Jawab pertanyaan berikut berdasarkan teks tentang kelaparan di Gaza.
(a) Apa jabatan Tess Ingram?
(b) Pada bulan apa Israel melonggarkan blokade total terhadap pasokan yang masuk ke Gaza?
(c) Berapa harga sayuran segar per kilogram?

▶ **Teks Bacaan**
══════
Bencana kelaparan telah diumumkan di Kota Gaza, di utara wilayah yang hancur, bulan lalu. Hanya saja, kota-kota lain yang lebih jauh di selatan “dengan cepat menyusul”, kata para pejabat dari badan tersebut.
“Di lapangan, sangat jelas bahwa orang-orang sedang kelaparan, bahwa ada bencana kelaparan yang sedang terjadi di Kota Gaza, dan Deir al-Balah serta Khan Younis [dua kota di selatan Gaza] tidak jauh tertinggal,” kata Tess Ingram, juru bicara Unicef yang telah menghabiskan beberapa hari terakhir di Kota Gaza.
Ingram mengatakan, ia telah berbicara dengan seorang ibu yang kekurangan gizi di Gaza. Dia tidak dapat menyusui bayinya yang berusia delapan bulan yang juga kekurangan gizi di sana.”Dia dan suaminya berbagi secangkir nasi sehari. Situasinya mengerikan,” tambah Ingram.
Kota Gaza, yang dulunya merupakan pusat perdagangan dan budaya yang ramai, kini menjadi sasaran serangan baru Israel yang mengancam akan menggusur jutaan atau lebih penduduknya. Para pejabat Israel menggambarkan kota itu sebagai benteng Hamas.
Militer Israel telah memerintahkan warga Palestina untuk meninggalkan kota itu ke selatan sebelum serangan. Meski demikian, penjajah tidak memberikan jadwal pasti untuk serangan tersebut, yang telah diindikasikan tidak akan diumumkan sebelumnya.
Serangan tersebut mengancam akan menggusur ratusan ribu warga Palestina yang telah melemah akibat hampir dua tahun pengeboman, malnutrisi, dan kini kelaparan. Banyak yang sebelumnya telah mengungsi. Banyak diantaranya mengungsi berulang kali. Sebagian penduduk Kota Gaza mengatakan mereka tidak akan mau lagi mengungsi.
Pada Mei, Israel melonggarkan blokade total selama dua bulan terhadap pasokan yang masuk ke Gaza, tetapi pasokan tersebut tetap tidak memadai.
Badan-badan PBB berupaya mengatasi kesulitan logistik yang besar, pembatasan Israel yang berkelanjutan, dan hambatan birokrasi untuk memasok sejumlah kecil dapur umum dan toko roti. Sementara itu, truk komersial swasta mengangkut beras, gula, mi instan, dan bahan makanan kering lainnya dalam jumlah terbatas. Sayuran segar langka sementara harganya mencapai 50 dolar AS (37 pound sterling) per kilogram.
“Kisahnya sama – semangkuk sehari dari dapur umum, hampir selalu lentil atau nasi, dibagi di antara keluarga, orang tua melewatkannya agar anak-anak bisa makan. Tidak ada nutrisi. Tidak ada pilihan lain – bantuan langka, dan pasar terlalu mahal,” kata Ingram.
“Sangat jelas bahwa orang-orang kelaparan, bahwa ada bencana kelaparan yang terjadi di Kota Gaza, dan Deir al-Balah serta Khan Younis tidak jauh tertinggal,” kata juru bicara Unicef.
══════
▶ **Data**
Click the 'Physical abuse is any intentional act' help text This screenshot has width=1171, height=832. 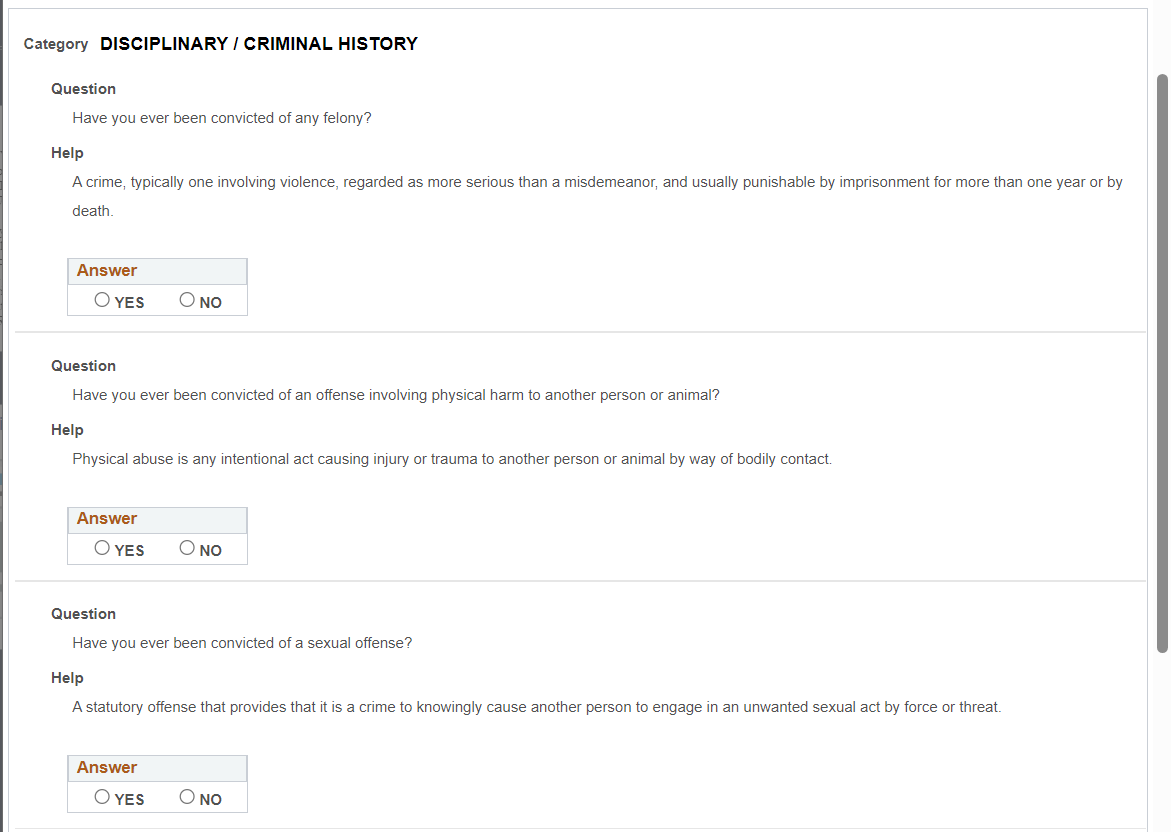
══════
▶ **Jawaban Latihan**
(a) Juru bicara Unicef.
(b) Mei.
(c) 50 dolar AS (37 pound sterling) per kilogram.